General
- Category: Minerals
- Formula: (Nd,Ce,Ca,Th)(Ti,Nb)_{2}(O,OH)_{6}
- IMA symbol: Aes-Nd
- Strunz classification: 4.DF.05
- Dana classification: 8.3.6.5
- Crystal system: Orthorhombic
- Crystal class: Dipyramidal (mmm) H-M symbol: (2/m 2/m 2/m)

Identification
- Formula mass: 346.61 gm
- Color: Dark to pale brown, brownish black
- Crystal habit: Metamict
- Fracture: Conchoidal
- Tenacity: Brittle
- Mohs scale hardness: 5 – 6
- Luster: Adamantine
- Streak: Pale yellowish brown
- Diaphaneity: Subtranslucent
- Specific gravity: 4.60 – 5.04
- Density: 4.6 – 5.04 g/cm^{3}
- Optical properties: 2.1 – 2.4
- 2V angle: 78° – 82°
- Dispersion: Weak to strong

= Aeschynite-(Nd) =

Aeschynite-(Nd) is a rare earth mineral of neodymium, cerium, calcium, thorium, titanium, niobium, oxygen, and hydrogen with the chemical formula (Nd,Ce,Ca,Th)(Ti,Nb)2(O,OH)6. Its name comes from the Greek word for "shame". Its Mohs scale rating is 5 to 6. It is a member of the hydroxide minerals.

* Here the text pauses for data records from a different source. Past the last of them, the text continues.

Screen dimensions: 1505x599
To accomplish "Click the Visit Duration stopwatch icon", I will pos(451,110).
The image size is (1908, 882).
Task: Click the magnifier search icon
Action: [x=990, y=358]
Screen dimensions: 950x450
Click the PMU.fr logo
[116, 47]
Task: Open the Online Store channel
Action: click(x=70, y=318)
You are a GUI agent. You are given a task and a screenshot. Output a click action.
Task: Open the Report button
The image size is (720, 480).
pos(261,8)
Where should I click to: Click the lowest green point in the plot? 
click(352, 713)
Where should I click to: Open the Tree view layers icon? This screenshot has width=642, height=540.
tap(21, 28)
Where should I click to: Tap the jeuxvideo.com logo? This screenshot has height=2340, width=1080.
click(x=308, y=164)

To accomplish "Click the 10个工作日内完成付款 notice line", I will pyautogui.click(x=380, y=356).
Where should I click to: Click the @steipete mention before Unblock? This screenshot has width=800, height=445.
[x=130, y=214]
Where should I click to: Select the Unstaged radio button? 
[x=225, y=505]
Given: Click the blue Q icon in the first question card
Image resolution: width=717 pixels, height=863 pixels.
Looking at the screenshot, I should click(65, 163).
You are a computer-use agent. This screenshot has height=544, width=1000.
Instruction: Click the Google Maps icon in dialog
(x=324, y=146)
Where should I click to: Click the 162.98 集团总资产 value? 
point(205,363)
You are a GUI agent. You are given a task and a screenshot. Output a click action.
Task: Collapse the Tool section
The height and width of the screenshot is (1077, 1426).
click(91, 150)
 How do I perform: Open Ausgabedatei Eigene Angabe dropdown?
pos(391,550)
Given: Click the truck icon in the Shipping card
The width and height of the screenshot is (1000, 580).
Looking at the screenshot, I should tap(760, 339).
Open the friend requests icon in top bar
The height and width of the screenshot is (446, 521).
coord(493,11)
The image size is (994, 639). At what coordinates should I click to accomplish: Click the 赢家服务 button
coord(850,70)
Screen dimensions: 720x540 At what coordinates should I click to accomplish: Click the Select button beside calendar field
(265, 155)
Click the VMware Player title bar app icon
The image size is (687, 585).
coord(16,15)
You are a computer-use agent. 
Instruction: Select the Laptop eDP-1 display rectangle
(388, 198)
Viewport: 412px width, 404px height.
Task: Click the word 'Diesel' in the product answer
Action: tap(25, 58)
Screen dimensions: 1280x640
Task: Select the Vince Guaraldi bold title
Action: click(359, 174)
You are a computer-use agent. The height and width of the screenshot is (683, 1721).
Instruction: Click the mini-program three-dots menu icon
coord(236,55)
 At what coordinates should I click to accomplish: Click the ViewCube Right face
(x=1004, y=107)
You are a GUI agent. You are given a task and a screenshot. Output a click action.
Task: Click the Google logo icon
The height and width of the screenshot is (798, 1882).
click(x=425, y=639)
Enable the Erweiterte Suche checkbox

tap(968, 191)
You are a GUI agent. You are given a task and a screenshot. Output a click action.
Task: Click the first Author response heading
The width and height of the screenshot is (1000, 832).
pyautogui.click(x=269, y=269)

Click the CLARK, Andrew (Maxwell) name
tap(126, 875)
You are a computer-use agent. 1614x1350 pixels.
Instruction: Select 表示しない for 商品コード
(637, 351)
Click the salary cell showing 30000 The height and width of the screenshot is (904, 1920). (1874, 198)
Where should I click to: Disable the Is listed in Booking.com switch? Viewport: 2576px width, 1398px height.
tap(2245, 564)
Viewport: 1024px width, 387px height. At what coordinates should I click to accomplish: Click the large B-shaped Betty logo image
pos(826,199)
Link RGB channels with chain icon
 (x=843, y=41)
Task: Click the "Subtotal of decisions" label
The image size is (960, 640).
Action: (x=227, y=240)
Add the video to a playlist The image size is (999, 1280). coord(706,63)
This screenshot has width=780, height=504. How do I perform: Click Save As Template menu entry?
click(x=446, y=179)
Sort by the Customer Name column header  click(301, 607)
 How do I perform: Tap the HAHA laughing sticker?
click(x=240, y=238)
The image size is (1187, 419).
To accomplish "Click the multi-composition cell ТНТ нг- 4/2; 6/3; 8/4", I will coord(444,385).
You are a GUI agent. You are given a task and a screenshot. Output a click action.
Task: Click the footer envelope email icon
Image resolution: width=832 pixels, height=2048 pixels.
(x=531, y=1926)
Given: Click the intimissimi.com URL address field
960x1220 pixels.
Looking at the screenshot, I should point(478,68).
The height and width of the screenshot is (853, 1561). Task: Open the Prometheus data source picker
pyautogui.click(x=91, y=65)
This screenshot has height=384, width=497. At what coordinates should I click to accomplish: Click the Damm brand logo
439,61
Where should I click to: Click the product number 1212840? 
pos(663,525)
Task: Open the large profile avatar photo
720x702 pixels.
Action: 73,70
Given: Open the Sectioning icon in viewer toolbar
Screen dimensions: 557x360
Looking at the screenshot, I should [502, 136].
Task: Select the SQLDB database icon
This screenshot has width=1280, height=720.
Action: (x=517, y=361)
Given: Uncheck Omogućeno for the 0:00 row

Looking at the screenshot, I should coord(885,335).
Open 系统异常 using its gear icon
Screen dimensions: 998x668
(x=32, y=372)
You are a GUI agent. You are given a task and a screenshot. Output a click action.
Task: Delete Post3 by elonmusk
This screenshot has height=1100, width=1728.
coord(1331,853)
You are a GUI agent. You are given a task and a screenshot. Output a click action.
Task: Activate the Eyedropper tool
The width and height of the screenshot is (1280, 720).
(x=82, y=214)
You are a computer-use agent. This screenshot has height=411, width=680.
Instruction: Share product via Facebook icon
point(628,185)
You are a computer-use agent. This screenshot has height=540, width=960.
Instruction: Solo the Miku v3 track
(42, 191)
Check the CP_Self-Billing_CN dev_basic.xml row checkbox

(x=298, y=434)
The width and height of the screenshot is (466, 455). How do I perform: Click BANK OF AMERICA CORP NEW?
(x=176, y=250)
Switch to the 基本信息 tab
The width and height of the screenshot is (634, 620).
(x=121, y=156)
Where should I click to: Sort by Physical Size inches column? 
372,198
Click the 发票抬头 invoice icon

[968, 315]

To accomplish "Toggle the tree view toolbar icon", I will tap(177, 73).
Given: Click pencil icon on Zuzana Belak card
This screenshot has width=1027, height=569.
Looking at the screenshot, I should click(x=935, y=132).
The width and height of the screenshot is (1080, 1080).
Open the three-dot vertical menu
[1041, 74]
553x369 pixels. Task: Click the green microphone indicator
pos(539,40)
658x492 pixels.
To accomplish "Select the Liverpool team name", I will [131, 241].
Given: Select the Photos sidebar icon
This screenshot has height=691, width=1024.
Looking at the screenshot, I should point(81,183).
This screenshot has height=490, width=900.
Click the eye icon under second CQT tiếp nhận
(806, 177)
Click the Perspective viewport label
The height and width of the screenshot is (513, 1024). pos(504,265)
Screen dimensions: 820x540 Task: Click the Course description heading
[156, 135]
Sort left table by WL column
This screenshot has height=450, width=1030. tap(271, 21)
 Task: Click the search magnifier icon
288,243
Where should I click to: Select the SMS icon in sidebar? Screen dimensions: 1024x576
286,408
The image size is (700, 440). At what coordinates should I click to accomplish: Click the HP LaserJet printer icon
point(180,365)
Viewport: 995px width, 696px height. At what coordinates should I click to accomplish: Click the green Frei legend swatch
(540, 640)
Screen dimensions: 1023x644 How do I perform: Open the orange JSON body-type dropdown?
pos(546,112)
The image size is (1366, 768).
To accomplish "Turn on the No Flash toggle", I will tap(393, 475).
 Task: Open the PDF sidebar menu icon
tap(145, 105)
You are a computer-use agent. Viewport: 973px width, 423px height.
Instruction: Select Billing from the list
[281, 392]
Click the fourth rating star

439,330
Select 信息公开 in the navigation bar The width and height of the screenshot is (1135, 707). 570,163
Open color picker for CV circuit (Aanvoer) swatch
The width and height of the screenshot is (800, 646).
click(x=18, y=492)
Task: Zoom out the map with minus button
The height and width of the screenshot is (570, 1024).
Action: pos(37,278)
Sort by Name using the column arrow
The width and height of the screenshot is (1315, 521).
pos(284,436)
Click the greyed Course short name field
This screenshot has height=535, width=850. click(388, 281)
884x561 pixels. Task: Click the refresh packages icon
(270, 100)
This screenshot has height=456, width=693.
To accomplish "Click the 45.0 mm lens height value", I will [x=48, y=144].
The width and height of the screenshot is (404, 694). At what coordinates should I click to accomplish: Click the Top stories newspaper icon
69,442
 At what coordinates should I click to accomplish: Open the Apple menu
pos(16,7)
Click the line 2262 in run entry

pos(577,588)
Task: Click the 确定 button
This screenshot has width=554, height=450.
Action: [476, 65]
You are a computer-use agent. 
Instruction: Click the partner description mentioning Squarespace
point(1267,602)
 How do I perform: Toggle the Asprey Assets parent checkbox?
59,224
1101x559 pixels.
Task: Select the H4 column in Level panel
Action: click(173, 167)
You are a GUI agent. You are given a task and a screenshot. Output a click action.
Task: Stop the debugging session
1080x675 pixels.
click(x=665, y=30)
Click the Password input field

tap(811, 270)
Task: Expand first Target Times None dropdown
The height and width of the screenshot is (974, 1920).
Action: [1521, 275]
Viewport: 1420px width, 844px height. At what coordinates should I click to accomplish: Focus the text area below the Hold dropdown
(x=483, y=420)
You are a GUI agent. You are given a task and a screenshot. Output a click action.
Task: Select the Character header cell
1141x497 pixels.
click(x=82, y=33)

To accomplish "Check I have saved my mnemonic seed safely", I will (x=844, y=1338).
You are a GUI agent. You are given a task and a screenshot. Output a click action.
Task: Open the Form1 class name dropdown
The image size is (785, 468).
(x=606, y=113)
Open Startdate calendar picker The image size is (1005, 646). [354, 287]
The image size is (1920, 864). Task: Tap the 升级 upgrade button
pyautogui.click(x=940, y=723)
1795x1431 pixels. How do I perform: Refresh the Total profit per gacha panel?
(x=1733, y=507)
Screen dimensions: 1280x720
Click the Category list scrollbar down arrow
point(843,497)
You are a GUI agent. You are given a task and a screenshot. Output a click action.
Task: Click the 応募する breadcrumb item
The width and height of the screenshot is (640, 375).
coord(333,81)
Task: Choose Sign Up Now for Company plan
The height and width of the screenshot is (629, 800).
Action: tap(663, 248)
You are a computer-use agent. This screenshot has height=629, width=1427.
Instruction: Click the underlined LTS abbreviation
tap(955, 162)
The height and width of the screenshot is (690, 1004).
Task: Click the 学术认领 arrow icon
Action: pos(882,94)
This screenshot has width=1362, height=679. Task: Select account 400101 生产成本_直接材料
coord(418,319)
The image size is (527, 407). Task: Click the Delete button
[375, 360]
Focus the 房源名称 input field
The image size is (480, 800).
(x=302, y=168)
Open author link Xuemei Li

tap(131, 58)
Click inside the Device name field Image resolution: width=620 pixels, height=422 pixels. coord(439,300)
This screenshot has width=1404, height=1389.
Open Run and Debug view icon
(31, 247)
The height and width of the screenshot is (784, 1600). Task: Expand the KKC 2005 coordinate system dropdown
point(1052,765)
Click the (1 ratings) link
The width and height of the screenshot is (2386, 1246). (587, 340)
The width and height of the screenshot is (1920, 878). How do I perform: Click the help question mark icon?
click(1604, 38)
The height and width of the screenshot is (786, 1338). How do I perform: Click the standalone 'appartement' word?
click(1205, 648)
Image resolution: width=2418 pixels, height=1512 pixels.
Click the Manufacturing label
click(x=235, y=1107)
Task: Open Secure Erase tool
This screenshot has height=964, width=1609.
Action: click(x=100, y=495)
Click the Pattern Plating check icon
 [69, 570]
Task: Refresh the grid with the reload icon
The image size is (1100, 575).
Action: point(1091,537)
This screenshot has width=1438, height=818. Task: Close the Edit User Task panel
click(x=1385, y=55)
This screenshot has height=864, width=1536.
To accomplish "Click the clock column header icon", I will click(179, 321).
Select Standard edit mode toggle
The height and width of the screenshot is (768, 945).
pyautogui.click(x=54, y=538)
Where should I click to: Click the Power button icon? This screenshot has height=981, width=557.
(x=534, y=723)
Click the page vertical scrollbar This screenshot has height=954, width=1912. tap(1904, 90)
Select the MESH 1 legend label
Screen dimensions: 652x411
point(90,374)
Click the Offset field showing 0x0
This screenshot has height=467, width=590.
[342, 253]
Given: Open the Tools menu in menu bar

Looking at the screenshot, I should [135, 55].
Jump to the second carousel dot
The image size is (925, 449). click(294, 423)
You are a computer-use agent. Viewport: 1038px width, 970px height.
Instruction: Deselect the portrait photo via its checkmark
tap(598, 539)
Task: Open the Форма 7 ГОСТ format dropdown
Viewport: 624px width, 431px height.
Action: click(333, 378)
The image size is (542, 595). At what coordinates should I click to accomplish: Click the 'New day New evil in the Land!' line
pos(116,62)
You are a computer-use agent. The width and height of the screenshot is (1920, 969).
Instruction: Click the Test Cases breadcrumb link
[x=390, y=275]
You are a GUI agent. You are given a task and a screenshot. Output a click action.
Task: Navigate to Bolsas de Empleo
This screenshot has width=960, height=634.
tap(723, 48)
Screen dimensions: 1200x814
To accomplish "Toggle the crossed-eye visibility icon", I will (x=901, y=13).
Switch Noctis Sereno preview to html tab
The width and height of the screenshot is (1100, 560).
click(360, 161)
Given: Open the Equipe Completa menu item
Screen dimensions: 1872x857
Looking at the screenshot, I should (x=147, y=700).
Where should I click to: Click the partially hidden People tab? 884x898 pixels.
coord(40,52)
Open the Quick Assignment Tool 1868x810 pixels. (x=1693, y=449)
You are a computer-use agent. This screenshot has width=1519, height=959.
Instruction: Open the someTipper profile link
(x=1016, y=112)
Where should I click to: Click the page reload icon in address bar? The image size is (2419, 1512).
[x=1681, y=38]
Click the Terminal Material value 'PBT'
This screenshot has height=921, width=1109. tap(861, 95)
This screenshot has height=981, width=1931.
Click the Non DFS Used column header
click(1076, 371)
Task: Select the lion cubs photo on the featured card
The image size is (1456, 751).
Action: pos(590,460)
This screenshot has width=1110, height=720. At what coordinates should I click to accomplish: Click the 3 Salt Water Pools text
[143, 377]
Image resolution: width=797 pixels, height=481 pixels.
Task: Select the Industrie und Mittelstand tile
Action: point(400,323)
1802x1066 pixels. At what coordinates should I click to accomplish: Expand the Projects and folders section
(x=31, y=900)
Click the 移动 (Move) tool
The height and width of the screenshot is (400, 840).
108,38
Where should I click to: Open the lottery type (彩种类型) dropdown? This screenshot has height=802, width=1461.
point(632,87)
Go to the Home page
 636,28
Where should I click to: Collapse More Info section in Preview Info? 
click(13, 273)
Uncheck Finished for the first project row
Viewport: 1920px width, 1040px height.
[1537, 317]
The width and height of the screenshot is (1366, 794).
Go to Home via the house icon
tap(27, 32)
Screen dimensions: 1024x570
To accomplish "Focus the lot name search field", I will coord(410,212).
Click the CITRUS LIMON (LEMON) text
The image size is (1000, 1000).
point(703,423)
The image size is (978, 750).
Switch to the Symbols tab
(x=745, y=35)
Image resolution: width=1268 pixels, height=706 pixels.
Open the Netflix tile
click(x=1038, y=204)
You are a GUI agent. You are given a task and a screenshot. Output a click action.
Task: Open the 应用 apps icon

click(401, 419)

It was first reported for an occurrence in Bayan Obo, Inner Mongolia in 1982. In that rare earth mining deposit it occurs in veins within metamorphosed dolomite and slate. It occurs associated with aegirine, riebeckite, barite, fluorite, albite, phlogopite and magnetite. The IMA symbol is Aes-Nd.